Even the Internal Revenue Service, which had to rule on the tax-free status of the spinoff, was struck by the complexity of the deal, he said.
“This was the most complex restructuring in connection with a spinoff that they had reviewed, and they were afraid that they wouldn’t be able to keep it straight,” Beeson said. “We had to have our game on from the very beginning.”
Adapting Advanced Medical’s new global units to the different laws where they operate was a big task, lawyers said. One example: corporate disclosure rules in Europe.
European law requires consulting with workers,and getting them to sign off,before a deal is announced, Beeson said.
“We had to juxtapose European rules with our U.S. approach,” Beeson said. “They were telling us, ‘No, you need to have consulted with these employees,completely inform them,giving them a chance to comment on your structure to see if they are happy with it before you make a public announcement.”
That forced the team to structure its unveiling of the spinoff over the Martin Luther King Jr. holiday weekend, in order to have Allergan Chief Executive David Pyott and other executives hold worker meetings on a worldwide basis.
“Quite frankly, we spent a lot of time trying to figure out the tension between the U.S. securities laws and the very pro-employee benefit laws in Europe,” Hyden said.
In Europe, the legal team presented the Advanced Medical spinoff to groups called workers councils, similar to unions in the U.S. The councils often have the power to quash deals.

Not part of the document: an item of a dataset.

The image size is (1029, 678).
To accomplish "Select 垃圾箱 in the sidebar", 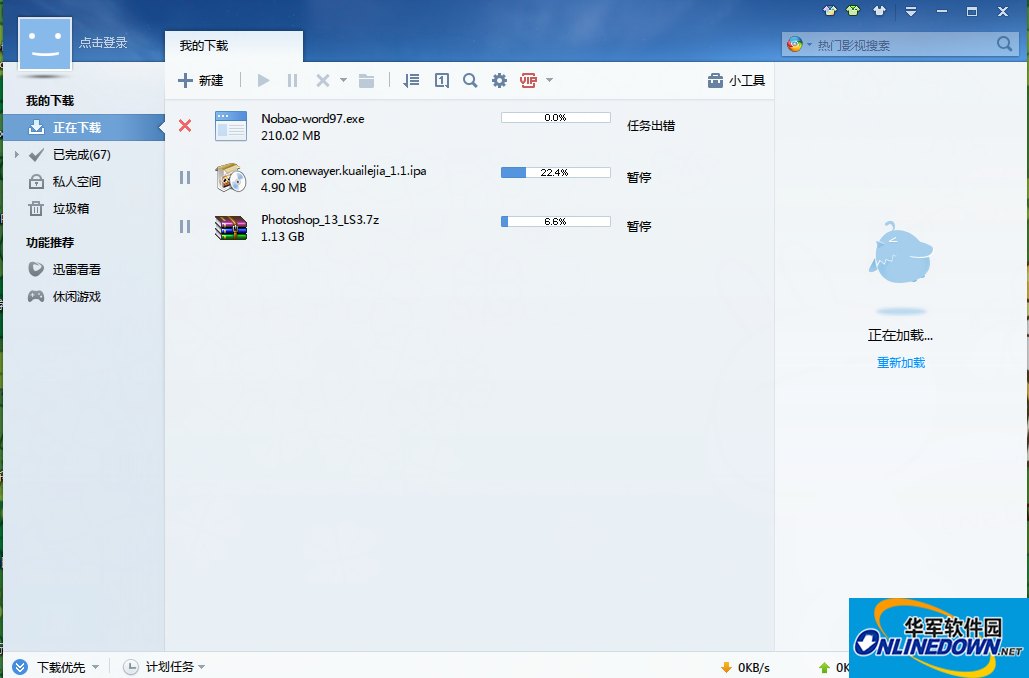I will (x=70, y=209).
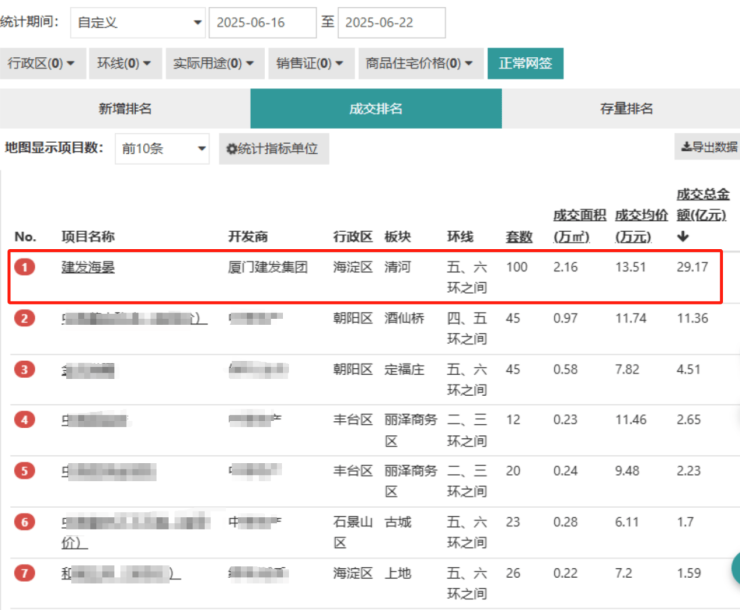This screenshot has height=610, width=740.
Task: Click the 统计指标单位 gear button
Action: point(273,149)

“You are simply not allowed to go forward in any meaningful fashion with the transaction until that’s been undertaken,” Hyden said.
Latham & Watkins’ Costa Mesa office relied heavily on the firm’s offices in Hong Kong, Paris, London, Tokyo and Germany, as well as hiring “advisers”,outside foreign law firms that helped where Latham & Watkins didn’t have offices, Beeson said.
There were periods where “literally people were not sleeping for three and four days at a time, or would go home, get two hours of sleep and go back to the office,” Hyden said. People “would do that over the course of a week. The only thing I can relate this to would be in the midst of defending a hostile takeover.”
The firm was retained to work on what was dubbed Project Monarch last August. Hyden said that another client suggested Douglas Ingram, Allergan’s general counsel, talk with Hyden. The discussions led to what Hyden called “a three-week telephone interview.”
“Doug would call me up and say, Cary, if you had these facts that you needed to deal with, how would you handle this?” Hyden said.
Then in August, Ingram asked Hyden to come to Allergan’s Irvine campus.
“To my surprise, I was brought up to the conference room,” he said. “There were 26 people in the room, including Allergan’s entire management team.”
The group included Pyott, other executives, investment bankers and accountants, Hyden said.
“What became known as the Project Monarch working team was there,” he said. “I just about fell to the ground. I thought I was meeting Doug. Instead, I realized this was the organizational meeting for a transaction. I ultimately realized that we had a modified big bang theory to close this darn thing.”